A. No effect on the audit report the unmodified audit report will be issued, as related parties and the transactions do not impact the opinion.

B. Qualified audit opinion will be issued, as the audit team was unable to obtain sufficient and appropriate audit evidence with regards to related parties.

C. Adverse audit opinion will be issued.

D. Disclaimer of opinion will be included in the audit report.

E. Emphasis of matter will be included emphasising about the matter arose.

3. You are drafting the representation letter that will be sent to the management shortly for their review and their sign-off. What information is typically included in the representation letter:

i. That management is not aware of any other legal obligations that has not been disclosed.

ii. That management thinks that the unadjusted audit differences are immaterial to the financial statements, and therefore, decided to leave unadjusted.

iii. That directors of FeelGood Limied believe that the company will be continuing as going concern.

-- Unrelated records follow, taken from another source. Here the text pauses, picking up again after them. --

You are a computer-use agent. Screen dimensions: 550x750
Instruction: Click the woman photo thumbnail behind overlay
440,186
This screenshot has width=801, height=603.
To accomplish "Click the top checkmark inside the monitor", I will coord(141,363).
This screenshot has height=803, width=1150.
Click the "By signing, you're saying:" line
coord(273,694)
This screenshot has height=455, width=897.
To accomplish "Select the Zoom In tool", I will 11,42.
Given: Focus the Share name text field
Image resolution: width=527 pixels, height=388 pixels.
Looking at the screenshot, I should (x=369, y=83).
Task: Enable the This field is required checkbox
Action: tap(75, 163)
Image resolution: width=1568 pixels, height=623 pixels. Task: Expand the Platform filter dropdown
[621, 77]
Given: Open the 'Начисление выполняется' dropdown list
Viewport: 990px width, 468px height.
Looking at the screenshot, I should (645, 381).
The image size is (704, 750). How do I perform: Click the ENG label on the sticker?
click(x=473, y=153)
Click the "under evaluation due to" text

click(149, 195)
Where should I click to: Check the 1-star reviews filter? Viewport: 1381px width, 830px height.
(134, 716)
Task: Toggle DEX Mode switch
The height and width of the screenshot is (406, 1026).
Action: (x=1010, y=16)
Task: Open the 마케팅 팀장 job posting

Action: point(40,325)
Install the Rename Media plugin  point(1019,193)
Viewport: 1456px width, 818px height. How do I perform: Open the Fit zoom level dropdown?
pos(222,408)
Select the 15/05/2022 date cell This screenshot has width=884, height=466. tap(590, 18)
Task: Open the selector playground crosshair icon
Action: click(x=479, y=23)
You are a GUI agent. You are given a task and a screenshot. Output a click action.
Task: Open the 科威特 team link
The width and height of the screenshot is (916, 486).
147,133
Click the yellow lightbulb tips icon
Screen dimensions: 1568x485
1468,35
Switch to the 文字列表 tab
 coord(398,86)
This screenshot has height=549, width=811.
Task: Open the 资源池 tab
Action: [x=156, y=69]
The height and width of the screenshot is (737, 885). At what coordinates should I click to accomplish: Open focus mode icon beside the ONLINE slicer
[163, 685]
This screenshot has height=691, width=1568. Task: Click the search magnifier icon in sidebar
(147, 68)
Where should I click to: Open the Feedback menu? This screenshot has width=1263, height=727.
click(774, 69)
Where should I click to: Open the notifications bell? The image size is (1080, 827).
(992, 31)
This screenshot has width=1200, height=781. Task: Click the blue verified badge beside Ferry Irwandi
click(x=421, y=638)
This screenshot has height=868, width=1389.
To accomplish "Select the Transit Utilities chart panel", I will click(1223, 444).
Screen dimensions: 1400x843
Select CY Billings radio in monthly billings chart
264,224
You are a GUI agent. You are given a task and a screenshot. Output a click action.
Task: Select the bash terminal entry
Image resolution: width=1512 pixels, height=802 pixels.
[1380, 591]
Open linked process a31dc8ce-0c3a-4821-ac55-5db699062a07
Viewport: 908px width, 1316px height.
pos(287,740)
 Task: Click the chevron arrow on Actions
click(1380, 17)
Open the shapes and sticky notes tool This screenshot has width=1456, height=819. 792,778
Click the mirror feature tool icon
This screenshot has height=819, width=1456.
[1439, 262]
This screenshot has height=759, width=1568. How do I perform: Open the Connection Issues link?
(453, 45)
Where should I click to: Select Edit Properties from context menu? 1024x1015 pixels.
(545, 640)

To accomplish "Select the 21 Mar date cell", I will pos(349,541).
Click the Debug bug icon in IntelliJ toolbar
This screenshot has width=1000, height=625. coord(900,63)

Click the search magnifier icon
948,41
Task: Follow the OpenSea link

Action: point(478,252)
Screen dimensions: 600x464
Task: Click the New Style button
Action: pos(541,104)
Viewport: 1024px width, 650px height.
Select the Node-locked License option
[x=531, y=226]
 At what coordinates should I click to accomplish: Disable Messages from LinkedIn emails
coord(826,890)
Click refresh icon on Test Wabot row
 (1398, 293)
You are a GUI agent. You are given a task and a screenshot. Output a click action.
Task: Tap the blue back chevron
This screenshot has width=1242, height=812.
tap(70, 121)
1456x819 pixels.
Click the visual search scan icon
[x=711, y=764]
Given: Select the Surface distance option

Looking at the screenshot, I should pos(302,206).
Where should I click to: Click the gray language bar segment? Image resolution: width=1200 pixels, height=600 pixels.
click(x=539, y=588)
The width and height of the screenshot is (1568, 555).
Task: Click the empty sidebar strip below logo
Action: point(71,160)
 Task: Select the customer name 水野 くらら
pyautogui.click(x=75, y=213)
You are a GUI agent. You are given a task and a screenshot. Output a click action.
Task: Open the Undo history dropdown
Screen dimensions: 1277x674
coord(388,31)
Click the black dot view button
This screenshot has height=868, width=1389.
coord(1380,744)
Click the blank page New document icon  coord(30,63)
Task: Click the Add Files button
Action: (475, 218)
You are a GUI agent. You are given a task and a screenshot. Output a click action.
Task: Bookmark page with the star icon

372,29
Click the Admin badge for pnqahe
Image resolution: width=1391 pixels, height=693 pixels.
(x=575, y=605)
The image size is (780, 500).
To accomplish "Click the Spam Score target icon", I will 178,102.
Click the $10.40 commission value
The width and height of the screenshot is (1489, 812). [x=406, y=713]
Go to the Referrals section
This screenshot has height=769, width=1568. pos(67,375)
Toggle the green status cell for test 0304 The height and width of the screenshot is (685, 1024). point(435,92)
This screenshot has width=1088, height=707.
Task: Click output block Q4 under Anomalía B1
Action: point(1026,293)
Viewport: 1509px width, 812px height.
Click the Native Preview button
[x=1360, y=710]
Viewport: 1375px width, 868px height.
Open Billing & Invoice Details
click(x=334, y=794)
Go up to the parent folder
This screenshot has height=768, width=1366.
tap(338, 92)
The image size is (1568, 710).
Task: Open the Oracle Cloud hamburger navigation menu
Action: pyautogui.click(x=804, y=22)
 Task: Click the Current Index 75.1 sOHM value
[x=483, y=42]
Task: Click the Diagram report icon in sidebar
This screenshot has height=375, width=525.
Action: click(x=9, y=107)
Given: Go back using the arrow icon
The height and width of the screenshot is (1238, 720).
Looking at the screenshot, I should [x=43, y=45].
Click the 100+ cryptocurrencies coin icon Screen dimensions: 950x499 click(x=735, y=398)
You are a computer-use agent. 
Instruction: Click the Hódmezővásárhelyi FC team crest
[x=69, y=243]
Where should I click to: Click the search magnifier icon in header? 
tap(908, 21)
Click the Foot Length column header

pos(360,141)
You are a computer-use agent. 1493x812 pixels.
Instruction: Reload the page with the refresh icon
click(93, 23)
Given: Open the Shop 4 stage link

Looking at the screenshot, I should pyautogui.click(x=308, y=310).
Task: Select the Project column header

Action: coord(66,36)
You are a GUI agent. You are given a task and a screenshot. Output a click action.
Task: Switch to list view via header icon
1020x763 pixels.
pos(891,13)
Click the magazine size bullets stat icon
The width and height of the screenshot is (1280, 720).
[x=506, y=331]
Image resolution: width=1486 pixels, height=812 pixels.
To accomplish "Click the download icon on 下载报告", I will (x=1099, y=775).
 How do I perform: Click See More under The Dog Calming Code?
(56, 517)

iv. The management of FeelGood Limited confirms that they will appoint the company to which they issue representation letter as auditor for the next financial year.

A. i.; ii. and iii.

B. i. and iii.

C. i.; iii. and iv.

D. i. and ii.

E. All statements are included in representation letter.

4. It was noted during the audit that one of the landlords of one of the properties asked to vacate the property this will not affect profitability of FeelGood Limited as the property was relatively small and recently opened. The landlord also started a suit against FeelGood Limited with the indemnity claim. The landlord was against any refurbishments to be made to the property, and even though FeelGood Limited has made a dilapidation provision in its financial statements, the landlord is suing for much greater amount including all legal fees. This is material to financial statements, and the lawyers of FeelGood Limited consider the obligation possible. How will this situation affect the financial statements?

A. There will be no effect on the financial statements.

B. Further provision in excess of the dilapidation provision is required, and it has to be disclosed in the notes to the financial statements, as the obligation is possible.

C. The emphasis of matter should be included in the audit report regarding the possible provision.

D. The separate disclosure is not required, however, the provision should be booked.

E. Only the disclosure in the notes is required regarding the legal case, as obligation is possible.

5. You are performing reassessment of the audit risks at the end of audit. From the information given in scenario above, which of the below is UNLIKELY to be considered as the audit risk?

A. Risk of management override of controls

B. Overstatement of revenue due to fraud.

C. Incorrect capitalisation of leasehold improvements.